- Opening Delimiter -

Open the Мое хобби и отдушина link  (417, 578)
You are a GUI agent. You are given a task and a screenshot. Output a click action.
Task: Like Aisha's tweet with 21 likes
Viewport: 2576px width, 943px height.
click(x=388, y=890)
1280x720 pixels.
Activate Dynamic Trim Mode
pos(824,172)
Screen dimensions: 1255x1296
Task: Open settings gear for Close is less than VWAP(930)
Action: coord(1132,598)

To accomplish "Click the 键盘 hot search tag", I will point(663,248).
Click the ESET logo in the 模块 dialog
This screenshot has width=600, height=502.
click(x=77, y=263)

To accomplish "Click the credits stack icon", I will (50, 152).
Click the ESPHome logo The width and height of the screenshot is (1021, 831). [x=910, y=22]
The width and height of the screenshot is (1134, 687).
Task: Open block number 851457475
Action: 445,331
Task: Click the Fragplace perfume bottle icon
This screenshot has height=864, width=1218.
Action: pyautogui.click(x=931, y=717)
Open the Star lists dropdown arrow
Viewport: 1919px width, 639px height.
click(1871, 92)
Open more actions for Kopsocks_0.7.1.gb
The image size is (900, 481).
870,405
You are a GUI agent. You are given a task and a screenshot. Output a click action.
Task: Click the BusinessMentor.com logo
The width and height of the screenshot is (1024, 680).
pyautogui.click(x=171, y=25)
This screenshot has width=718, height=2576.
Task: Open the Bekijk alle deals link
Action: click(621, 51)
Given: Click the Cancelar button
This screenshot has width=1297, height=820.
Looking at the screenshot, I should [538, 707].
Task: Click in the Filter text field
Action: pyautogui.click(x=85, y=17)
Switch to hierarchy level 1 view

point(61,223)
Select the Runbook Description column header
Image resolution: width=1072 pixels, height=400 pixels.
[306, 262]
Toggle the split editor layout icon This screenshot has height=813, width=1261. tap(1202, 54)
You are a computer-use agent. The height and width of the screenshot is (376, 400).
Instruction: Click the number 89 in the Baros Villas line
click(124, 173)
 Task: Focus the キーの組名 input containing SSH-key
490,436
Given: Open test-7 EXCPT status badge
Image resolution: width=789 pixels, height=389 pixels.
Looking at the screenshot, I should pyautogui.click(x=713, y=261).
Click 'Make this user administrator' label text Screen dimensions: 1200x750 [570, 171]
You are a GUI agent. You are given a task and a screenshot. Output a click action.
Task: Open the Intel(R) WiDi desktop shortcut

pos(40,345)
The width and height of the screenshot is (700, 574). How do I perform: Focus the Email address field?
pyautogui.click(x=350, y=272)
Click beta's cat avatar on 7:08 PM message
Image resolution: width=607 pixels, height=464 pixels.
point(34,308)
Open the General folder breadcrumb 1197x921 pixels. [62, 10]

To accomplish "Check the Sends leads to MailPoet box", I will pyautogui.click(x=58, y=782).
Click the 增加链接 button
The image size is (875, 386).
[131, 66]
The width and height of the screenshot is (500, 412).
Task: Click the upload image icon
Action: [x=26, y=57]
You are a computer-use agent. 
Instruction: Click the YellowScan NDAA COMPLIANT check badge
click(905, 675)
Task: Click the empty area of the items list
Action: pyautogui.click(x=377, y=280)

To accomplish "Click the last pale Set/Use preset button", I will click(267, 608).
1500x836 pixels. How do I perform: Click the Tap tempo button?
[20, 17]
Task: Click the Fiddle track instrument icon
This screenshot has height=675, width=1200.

- Closing Delimiter -

* **TASK BRIEF**
Print each line, exactly as written, from the one that contains "Task: Open the Intel(R) WiDi desktop shortcut" to the end of the data above, with both end lines included and nothing else.

* **OUTPUT**
Task: Open the Intel(R) WiDi desktop shortcut

pos(40,345)
The width and height of the screenshot is (700, 574). How do I perform: Focus the Email address field?
pyautogui.click(x=350, y=272)
Click beta's cat avatar on 7:08 PM message
Image resolution: width=607 pixels, height=464 pixels.
point(34,308)
Open the General folder breadcrumb 1197x921 pixels. [62, 10]

To accomplish "Check the Sends leads to MailPoet box", I will pyautogui.click(x=58, y=782).
Click the 增加链接 button
The image size is (875, 386).
[131, 66]
The width and height of the screenshot is (500, 412).
Task: Click the upload image icon
Action: [x=26, y=57]
You are a computer-use agent. 
Instruction: Click the YellowScan NDAA COMPLIANT check badge
click(905, 675)
Task: Click the empty area of the items list
Action: pyautogui.click(x=377, y=280)

To accomplish "Click the last pale Set/Use preset button", I will click(267, 608).
1500x836 pixels. How do I perform: Click the Tap tempo button?
[20, 17]
Task: Click the Fiddle track instrument icon
This screenshot has height=675, width=1200.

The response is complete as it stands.